The 25 new cases will be added to Wednesday's statewide case count.

All of the plant's 391 full-time employees have now been tested according to the CDC.

The plant shut down over the weekend and the head of the CDC says it's expected to stay closed until at least Thursday.

Health officials will conduct more contact tracing with the workers.

Doctor Nirav Shah says testing capacity continues to be an issue in the state, especially at the CDC lab in Augusta.

But they are working on ways to increase that.

Dr. Shah says, "We have been working with an organization to try to at least double that capacity, if not go even further to try to make sure that the Maine CDC laboratory can offer a test and conduct a test for any healthcare provider who requests it in the state.

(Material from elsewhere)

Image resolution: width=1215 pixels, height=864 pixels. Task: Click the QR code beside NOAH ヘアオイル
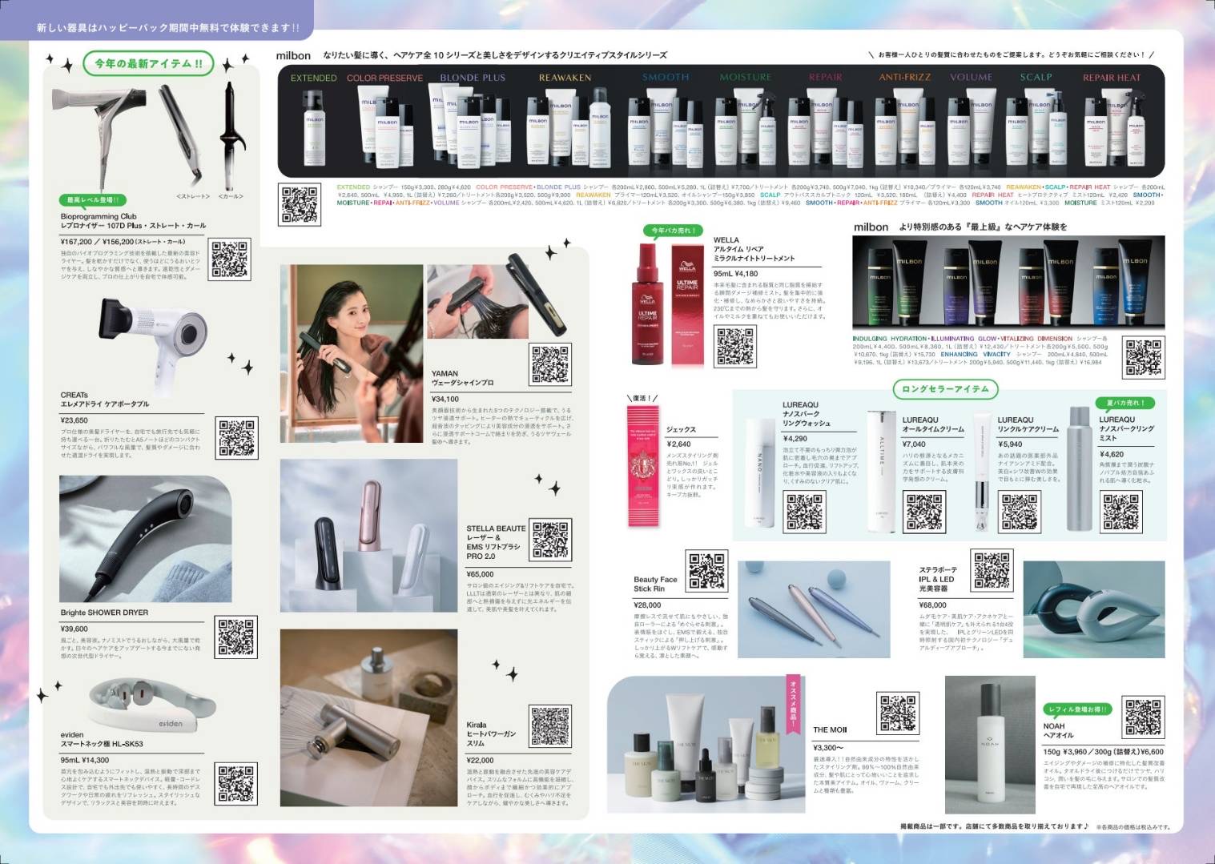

We hope that an announcement on that is coming soon but of course there are a lot of moving pieces in any such deal like that."

He says quick turn around on testing results is imperative in detecting a resurgence as the state begins reopening.

He says detecting a resurgence could take as little as a week to as long as 23 days.

Timing depends on how quickly people develop symptoms, go to the doctor and get tested, and how long it takes to get those results back and report them to the CDC.

Doctor Shah says that's why increasing testing capacity is so important.

He says, "Every single day that it takes for a specimen to be shipped somewhere and for a result to be done adds another day before we know what was going on. As we think about reopening, having that timely return of results, ideally within 24 hours, is more critical than ever. That's one of the key factors that we are evaluating before we ask any laboratory to do more and more tests for us."

He says as of now, they will continue to monitor numbers closely in the state to try and prevent a resurgence.